**Work order**
Using the records below, filter for lines that contain the string "computer" and copy them out.

**Material for this exercise**
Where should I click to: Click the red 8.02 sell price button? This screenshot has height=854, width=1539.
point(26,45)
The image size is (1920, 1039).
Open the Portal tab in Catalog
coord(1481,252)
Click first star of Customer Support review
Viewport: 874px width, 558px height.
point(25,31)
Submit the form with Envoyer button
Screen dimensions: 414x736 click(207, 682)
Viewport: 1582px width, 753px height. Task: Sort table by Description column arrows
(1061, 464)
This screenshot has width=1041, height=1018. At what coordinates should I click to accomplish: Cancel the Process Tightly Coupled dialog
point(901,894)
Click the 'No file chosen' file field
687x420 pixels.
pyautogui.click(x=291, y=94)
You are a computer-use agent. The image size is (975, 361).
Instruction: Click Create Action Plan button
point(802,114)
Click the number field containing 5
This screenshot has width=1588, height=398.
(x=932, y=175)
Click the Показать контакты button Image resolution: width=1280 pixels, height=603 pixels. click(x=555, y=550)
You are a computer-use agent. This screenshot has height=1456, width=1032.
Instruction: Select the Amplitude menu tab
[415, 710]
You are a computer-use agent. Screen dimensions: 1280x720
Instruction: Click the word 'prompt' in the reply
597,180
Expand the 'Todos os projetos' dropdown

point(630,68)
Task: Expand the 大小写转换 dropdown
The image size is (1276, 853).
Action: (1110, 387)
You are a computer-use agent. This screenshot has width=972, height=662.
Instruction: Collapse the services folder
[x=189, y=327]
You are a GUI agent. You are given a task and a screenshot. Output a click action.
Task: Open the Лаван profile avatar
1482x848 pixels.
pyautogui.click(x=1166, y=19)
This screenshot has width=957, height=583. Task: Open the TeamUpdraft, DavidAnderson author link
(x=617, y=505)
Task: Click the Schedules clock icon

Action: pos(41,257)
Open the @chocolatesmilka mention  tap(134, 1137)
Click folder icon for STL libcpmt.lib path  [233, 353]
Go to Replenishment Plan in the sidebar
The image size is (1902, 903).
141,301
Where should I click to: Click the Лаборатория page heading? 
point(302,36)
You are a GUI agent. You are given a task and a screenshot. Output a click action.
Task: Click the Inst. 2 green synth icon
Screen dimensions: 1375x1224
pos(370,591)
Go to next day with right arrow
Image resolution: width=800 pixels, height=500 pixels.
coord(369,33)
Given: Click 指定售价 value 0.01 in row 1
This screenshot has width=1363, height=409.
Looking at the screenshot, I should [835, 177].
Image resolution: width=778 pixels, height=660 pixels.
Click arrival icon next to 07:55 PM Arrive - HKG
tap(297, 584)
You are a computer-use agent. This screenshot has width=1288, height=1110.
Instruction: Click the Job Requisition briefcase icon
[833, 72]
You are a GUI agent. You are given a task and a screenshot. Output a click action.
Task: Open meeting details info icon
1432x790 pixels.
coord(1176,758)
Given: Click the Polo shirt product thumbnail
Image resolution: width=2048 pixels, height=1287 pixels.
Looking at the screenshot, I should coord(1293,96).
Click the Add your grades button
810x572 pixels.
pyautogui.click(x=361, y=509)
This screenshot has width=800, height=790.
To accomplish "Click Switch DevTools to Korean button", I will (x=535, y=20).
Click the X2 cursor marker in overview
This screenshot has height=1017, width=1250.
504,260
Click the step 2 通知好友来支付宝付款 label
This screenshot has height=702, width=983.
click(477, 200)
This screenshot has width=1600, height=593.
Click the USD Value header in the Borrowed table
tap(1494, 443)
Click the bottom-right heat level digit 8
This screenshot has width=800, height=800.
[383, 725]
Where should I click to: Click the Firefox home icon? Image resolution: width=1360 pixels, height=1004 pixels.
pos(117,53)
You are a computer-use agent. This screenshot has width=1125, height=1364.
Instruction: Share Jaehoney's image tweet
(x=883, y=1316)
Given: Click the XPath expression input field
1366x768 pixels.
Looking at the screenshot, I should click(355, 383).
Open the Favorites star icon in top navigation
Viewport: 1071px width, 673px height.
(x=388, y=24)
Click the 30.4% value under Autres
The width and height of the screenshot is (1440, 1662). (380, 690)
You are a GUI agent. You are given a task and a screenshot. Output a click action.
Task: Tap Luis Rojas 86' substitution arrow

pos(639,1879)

**Output of the exercise**
You are a computer-use agent. The image size is (975, 361).
You are a computer-use agent. This screenshot has height=1456, width=1032.
You are a computer-use agent. Screen dimensions: 1280x720
You are a computer-use agent. This screenshot has width=972, height=662.
You are a computer-use agent. This screenshot has width=1288, height=1110.
You are a computer-use agent. This screenshot has width=1125, height=1364.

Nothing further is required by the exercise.